With four-time-indicted former president Donald Trump’s expected win in Iowa coupled with the close race for second, the 2024 race may come to resemble the 2016 contest when Republican alternatives divided up the not-Trump vote. Former U.N. ambassador Nikki Haley’s finish no doubt disappoints establishment Republicans looking for a Trump alternative. So, while the race is not over quite yet, it will be soon enough. Republicans not enamored with a right-wing authoritarian will then face two critical choices:
If Trump is the nominee, will it be time to depart from the Republican Party? And if the answer is yes, what to do in November and beyond?
Former Wyoming congresswoman Liz Cheney, who has become the most articulate voice of sanity on the right, does not want to crush one of the challengers’ chances, no matter how slight. So don’t expect her to do anything to foreclose whatever small possibility remains to defeat Trump in the primaries. That said, Cheney has begun to look ahead.
Last week, Cheney gave her most succinct and clear answer about her outlook on 2024. It bears emphasizing that she is not giving herself or others an “out” by suggesting they all hop on a third-party train to nowhere. Instead, she delivered the hard news: “There are some conservatives who are trying to make this claim that somehow [President] Biden is a bigger risk than Trump,” she said on “The View.” “My view is I disagree with a lot of Joe Biden’s policies. We can survive bad policies. We cannot survive torching the Constitution.”
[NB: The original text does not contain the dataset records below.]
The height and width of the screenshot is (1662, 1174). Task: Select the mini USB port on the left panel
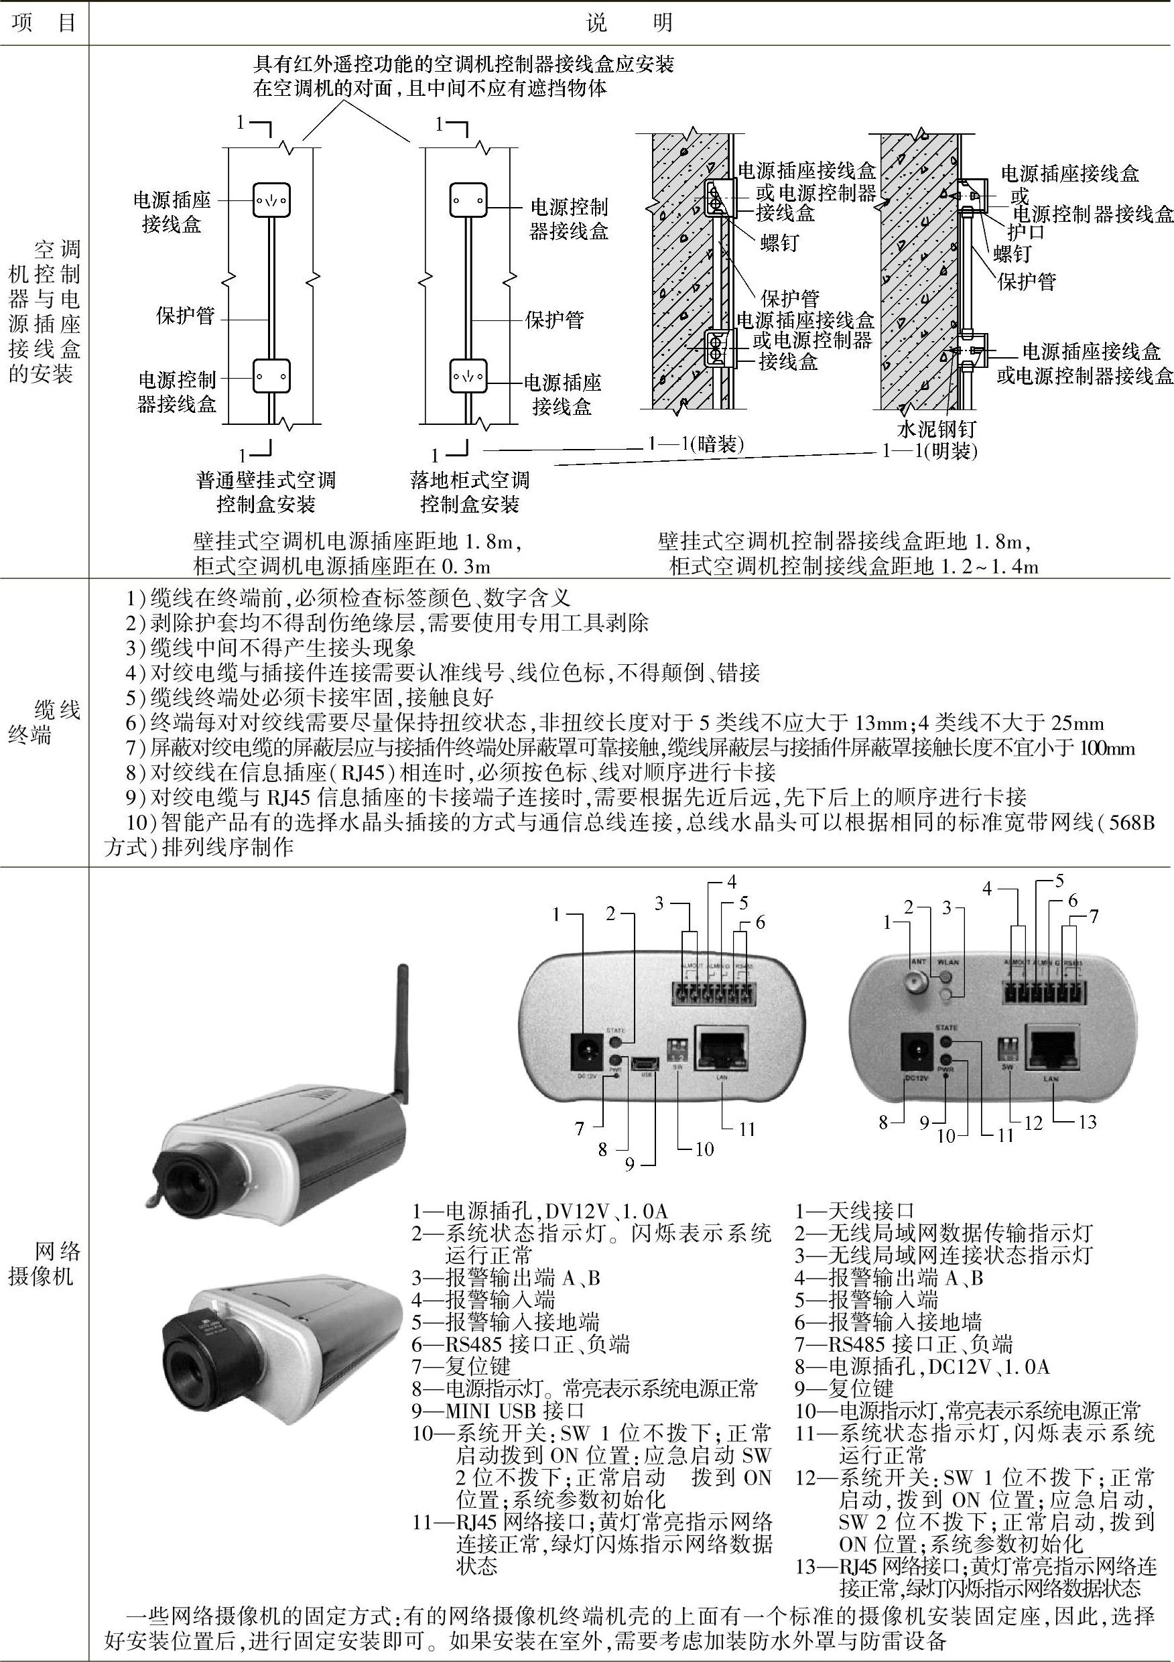tap(645, 1062)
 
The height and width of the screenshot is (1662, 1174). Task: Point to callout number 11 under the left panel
tap(747, 1128)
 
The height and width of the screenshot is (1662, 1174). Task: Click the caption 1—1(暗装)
tap(696, 444)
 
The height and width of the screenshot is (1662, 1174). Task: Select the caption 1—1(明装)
tap(929, 451)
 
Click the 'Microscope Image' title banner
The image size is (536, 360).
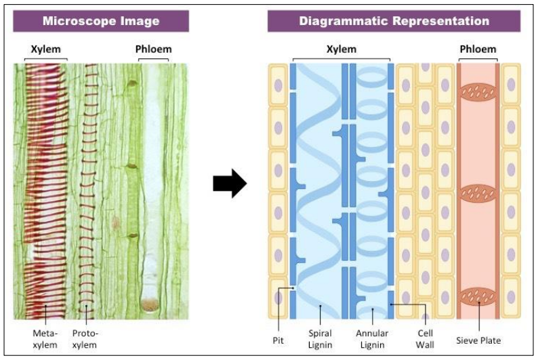coord(101,21)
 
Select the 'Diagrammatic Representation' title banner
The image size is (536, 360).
coord(393,21)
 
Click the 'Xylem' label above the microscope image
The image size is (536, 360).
coord(45,49)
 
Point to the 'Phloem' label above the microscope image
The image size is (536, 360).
coord(154,49)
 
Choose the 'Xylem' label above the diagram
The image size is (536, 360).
coord(341,49)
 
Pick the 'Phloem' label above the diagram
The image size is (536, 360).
coord(478,49)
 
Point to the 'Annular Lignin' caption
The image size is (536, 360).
coord(371,338)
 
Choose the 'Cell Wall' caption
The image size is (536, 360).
coord(425,338)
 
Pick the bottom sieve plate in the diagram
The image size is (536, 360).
coord(478,297)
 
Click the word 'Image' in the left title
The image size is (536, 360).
coord(140,21)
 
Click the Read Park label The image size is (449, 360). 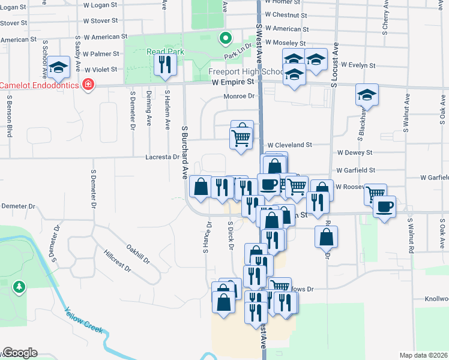coord(165,52)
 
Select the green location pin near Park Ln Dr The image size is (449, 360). coord(225,39)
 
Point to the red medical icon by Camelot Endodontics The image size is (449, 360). coord(88,85)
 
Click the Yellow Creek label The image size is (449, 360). coord(85,322)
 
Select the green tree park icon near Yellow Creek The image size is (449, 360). coord(20,288)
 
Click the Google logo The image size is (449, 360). coord(20,353)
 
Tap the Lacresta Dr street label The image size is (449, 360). coord(163,157)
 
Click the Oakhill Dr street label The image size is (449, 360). coord(138,253)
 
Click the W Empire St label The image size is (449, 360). coord(234,81)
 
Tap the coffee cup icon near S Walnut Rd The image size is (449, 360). coord(384,207)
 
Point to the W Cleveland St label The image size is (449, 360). coord(289,145)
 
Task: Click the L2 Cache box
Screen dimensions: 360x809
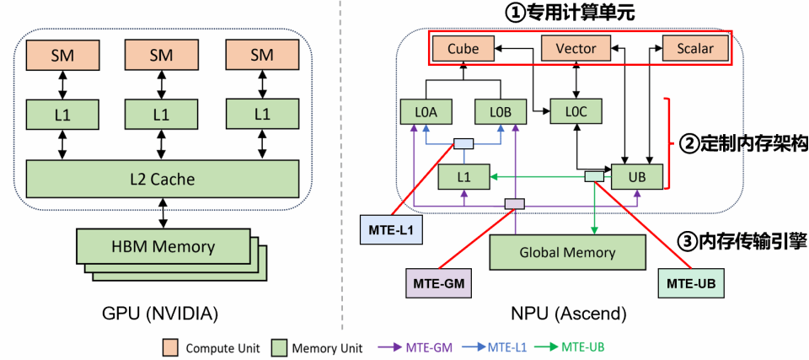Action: coord(163,179)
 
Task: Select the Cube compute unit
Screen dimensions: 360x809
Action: coord(463,48)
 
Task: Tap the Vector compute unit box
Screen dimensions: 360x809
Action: coord(576,48)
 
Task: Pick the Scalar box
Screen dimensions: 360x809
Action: coord(694,48)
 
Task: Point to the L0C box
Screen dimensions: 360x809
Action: coord(576,111)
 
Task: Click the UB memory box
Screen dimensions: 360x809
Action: coord(638,176)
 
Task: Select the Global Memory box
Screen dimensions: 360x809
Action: coord(566,251)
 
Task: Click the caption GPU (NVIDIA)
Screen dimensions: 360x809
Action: coord(161,314)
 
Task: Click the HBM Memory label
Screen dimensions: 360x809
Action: coord(163,247)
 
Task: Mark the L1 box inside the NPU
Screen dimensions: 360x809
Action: coord(463,176)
Votes for a Libertarian, Green or No Labels candidate can only diminish the anti-Trump, save-democracy coalition. Just as we saw in 2020 — when Republicans including former Ohio governor John Kasich; John McCain’s widow Cindy McCain; former senators David Durenberger of Minnesota, Gordon J. Humphrey of New Hampshire and John Warner of Virginia; and a flock of former congressmen and George W. Bush aides endorsed Biden — sober and patriotic Republicans must know that the only candidate in the general election who can beat Trump, if he is the nominee, will be Biden.
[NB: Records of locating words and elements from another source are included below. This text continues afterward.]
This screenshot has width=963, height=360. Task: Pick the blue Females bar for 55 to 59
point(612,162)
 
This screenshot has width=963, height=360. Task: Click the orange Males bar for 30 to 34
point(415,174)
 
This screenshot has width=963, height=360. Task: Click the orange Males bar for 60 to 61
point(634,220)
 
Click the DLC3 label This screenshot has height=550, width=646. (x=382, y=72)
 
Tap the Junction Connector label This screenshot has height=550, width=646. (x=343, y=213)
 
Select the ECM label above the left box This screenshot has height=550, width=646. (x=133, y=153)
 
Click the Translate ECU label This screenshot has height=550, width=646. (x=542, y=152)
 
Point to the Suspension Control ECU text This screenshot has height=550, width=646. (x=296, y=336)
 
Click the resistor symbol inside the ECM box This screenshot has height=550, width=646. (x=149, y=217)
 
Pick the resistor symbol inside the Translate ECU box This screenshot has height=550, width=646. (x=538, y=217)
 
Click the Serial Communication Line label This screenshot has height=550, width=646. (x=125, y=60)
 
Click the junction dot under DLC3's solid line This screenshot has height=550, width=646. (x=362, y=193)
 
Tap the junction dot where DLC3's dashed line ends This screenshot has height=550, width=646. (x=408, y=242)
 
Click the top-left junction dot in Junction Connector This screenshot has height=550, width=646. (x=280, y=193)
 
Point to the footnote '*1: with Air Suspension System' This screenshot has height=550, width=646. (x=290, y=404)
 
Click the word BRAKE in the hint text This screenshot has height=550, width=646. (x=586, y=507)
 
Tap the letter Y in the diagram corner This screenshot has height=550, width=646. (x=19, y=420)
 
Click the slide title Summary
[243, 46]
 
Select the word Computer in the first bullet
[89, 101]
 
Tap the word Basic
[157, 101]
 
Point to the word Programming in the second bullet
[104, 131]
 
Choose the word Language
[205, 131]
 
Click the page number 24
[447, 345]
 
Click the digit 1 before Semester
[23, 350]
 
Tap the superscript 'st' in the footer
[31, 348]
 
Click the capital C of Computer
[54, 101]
If a strongman such as Benito Mussolini, Francisco Franco or Jair Bolsonaro were the nominee, no one would dream of throwing their vote away on a fringe candidate. It would be essential to form a broad coalition, from the center-right to the left, in defense of democracy. Any risk that a character prepared to suspend the Constitution could get elected, use the military to suppress dissent and politicize the justice system (among other horrors) would be too great.
We should expect Cheney to join figures such as former congressman and fellow Jan. 6 select committee member Adam Kinzinger (R-Ill.) in endorsing Biden over Trump. She would not do so because she agrees with Biden’s policies, as she said, but, rather, because she has vowed to do everything in her power to keep Trump out of the Oval Office. She can stand up for still-persuadable fellow Republicans and ex-Republicans to explain the risk a Trump second term would pose not only to American democracy but also to the fate of democracies around the world (e.g., Taiwan, Ukraine) struggling to defend themselves against aggressive dictatorial regimes. The great test for her — and for our democracy — is whether she and like-minded conservatives can pull enough of the Republicans who are anti-Trump or whose support for Trump is merely soft into the Biden camp.